Todo lo que rodea a los exámenes puede generar ansiedad, y Pousada aconseja, por ejemplo, hacer respiraciones pausadas y no tener pensamientos negativos.
De lo contrario, se crea un círculo de sensaciones negativas que se pueden unir a las físicas (sudoración de las manos, nudo en el estómago y corazón acelerado).
"La tarde antes del examen los jóvenes no deben estudiar, sino hacer cualquier actividad que rompa con el estudio como ir al cine o dar un paseo", ya que así encarará los exámenes más tranquilamente, sobre todo desde el punto de vista psicológico, explica la psicóloga.

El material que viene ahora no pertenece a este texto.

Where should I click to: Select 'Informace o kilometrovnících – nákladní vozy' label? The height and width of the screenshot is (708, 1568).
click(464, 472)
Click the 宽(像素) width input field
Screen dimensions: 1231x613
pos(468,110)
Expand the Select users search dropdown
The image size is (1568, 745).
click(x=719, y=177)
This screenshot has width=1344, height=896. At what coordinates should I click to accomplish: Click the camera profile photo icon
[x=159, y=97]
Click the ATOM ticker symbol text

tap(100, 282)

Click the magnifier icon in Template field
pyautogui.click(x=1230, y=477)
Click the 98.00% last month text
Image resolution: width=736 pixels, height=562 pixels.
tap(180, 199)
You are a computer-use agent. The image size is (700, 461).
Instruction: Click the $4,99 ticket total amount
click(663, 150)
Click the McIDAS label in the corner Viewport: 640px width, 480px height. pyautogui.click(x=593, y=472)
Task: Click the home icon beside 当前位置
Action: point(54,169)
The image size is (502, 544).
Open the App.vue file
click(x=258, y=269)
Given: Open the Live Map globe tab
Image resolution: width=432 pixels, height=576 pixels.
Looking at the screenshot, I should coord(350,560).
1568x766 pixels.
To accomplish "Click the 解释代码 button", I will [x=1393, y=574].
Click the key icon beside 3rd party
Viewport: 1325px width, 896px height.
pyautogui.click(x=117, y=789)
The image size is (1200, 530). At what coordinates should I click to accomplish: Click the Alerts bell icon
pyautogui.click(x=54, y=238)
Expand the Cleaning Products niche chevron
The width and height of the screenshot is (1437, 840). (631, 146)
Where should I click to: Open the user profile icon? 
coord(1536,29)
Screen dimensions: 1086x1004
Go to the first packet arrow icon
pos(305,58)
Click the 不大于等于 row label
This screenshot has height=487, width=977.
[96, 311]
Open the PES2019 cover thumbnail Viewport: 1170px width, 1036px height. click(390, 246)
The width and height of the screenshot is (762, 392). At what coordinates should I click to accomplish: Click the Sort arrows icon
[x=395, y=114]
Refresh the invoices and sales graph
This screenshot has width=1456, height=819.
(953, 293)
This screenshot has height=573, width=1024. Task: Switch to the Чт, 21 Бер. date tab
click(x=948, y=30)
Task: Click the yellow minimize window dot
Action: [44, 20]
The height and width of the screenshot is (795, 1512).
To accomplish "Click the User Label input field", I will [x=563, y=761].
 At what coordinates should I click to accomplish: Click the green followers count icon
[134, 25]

Una vez delante de las hojas de los exámenes, Pousada recomienda "leer las preguntas al completo antes de empezar a responder", "comenzar por las cuestiones sobre las que se esté más seguro", "planificar el tiempo" y, por último, "hacer una lectura final" de todo antes de entregar las pruebas.
Asegura que dejar el estudio para los últimos días "no es buena idea, sería como apagar un fuego", pues está demostrado que la memoria con una "práctica distribuida en el tiempo" es mejor que la "masiva".
Ir estudiando durante "un tiempo largo" es más útil que de forma "concentrada", añade.
No obstante, para aquellos que hayan dejado el examen "para última hora", Pousada explica que lo mejor es que "focalicen sus esfuerzos en sacar el máximo provecho al poco tiempo que les queda".
También es importante estudiar dando sentido a aquello que queremos aprender; "una fórmula que funciona es relacionar lo que estudiamos con lo que ya sabemos o vincularlo con fenómenos cotidianos", afirma.
Después, realizar un repaso de forma inmediata al aprendizaje, un segundo al final de la jornada de estudio, un tercero 24 horas más tarde, aunque sea sólo una revisión visual, y el último repaso unas horas antes del examen.
Asimismo, se debe marcar cada asignatura con un color, ya que visualmente ayuda al estudiante sin darse cuenta a asociar los contenidos al contexto correcto y diferenciarlos de otra asignatura.